Спрятавшаяся за горами россыпь золотистых холмов тянется недалеко, и за ними вскоре начинается степь. Обширные равнины с зелеными, как малахит, лугами, с морями пушистых кисточек колышущегося на ветру ковыля, с прозрачными округлыми озерцами и заводным стрекотом кузнечиков.

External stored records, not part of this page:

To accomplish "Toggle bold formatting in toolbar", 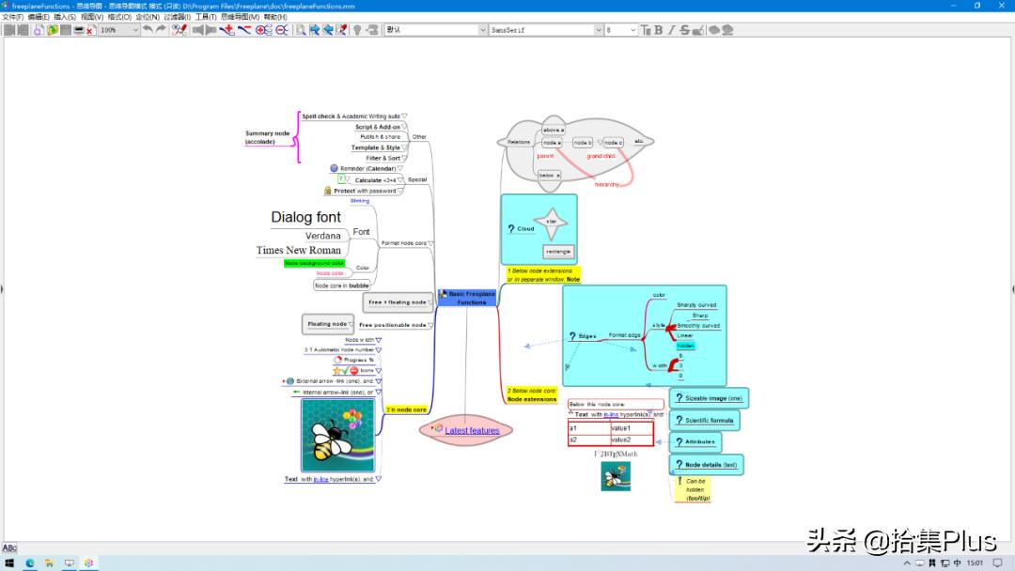I will 658,30.
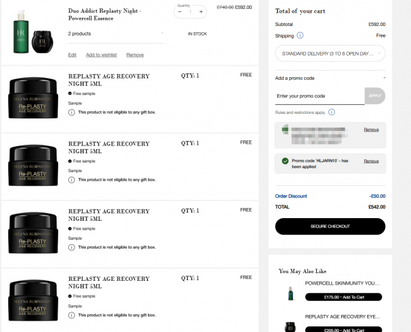Open the rules and restrictions info icon
Screen dimensions: 411x332
(331, 112)
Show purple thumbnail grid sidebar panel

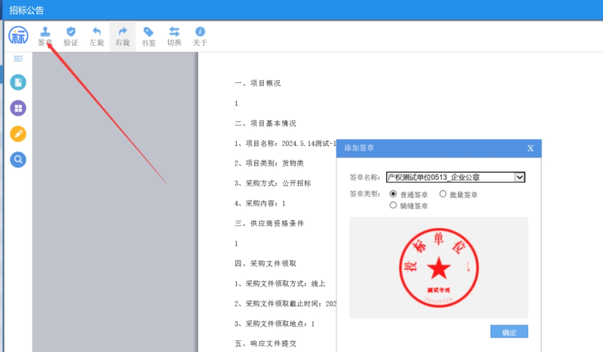click(x=18, y=108)
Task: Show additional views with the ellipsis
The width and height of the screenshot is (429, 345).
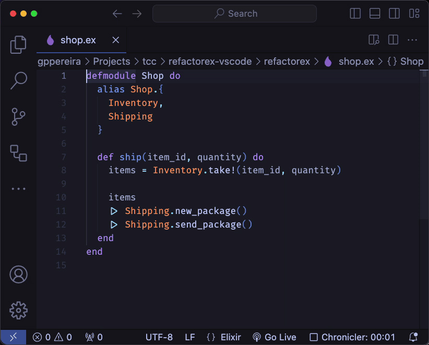Action: tap(18, 189)
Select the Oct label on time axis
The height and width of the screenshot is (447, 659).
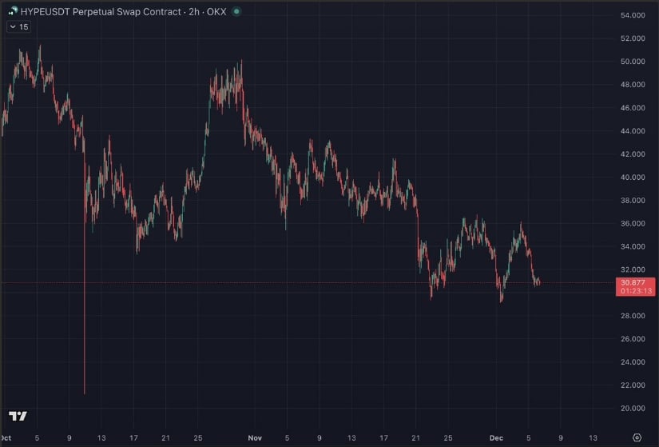click(6, 437)
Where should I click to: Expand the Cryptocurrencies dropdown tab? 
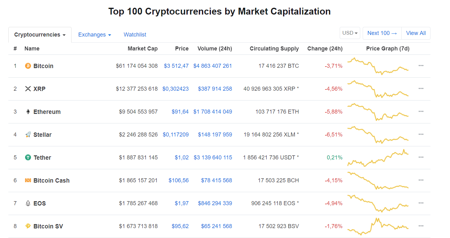point(40,35)
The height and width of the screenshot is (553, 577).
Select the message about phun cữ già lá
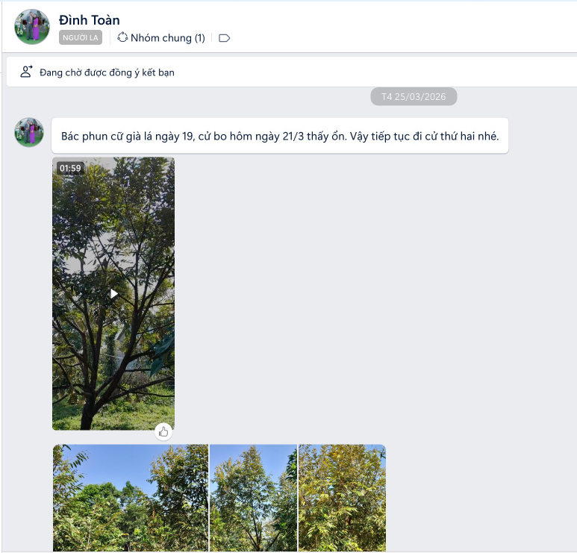(280, 136)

А потом идет горная гряда терракотово-красного цвета с расселинами, природными арками, пещерками и крутыми отвалами. Там живут черные птицы с лазурными круглыми глазами-бусинками. Вечером они собираются стаями, рассаживаются на подрумяненных солнцем камнях и молчат, наблюдая закат. Они всегда молчат. А за грядой море. Огненно-красные скалы вгрызаются в ртутно-черную толщу воды, образуют бухты и заводи. Там есть одна маленькая бухточка со скалой, нависшей над водой наподобие неглубокой пещерки. Когда садится солнце, по черноте беспокойной поверхности воды проскальзывают красные искры и ослепительно-белые блики. Они отражаются от сводов пещерки и внутри нее начинают блуждать огоньки. Но красивее всего наблюдать, как садится солнце, сидя на камне утеса под пышной кроной многовековой сосны с шершавой корой, залитой липкой смолой. Глядя с утеса, можно наблюдать, как солнце опускается ровно в середину моря. Оседает оно медленно, не спеша наливаясь, как созревающее яблоко, всеми оттенками красного, разбрызгивая алый сок по воде. У горизонта парят легкие облака, невесомые и нежно-розовые, как перья астрильда. Воздух пьянеет от тягучего маслянистого аромата магнолии, он наполняет мысли легкостью, он дарит умиротворение. Нежность плещется еле слышным шуршанием волн, набегающих на каменистый берег, она плещется внутри, теплом растекаясь по телу, и вспыхивает искрами на кончиках пальцев.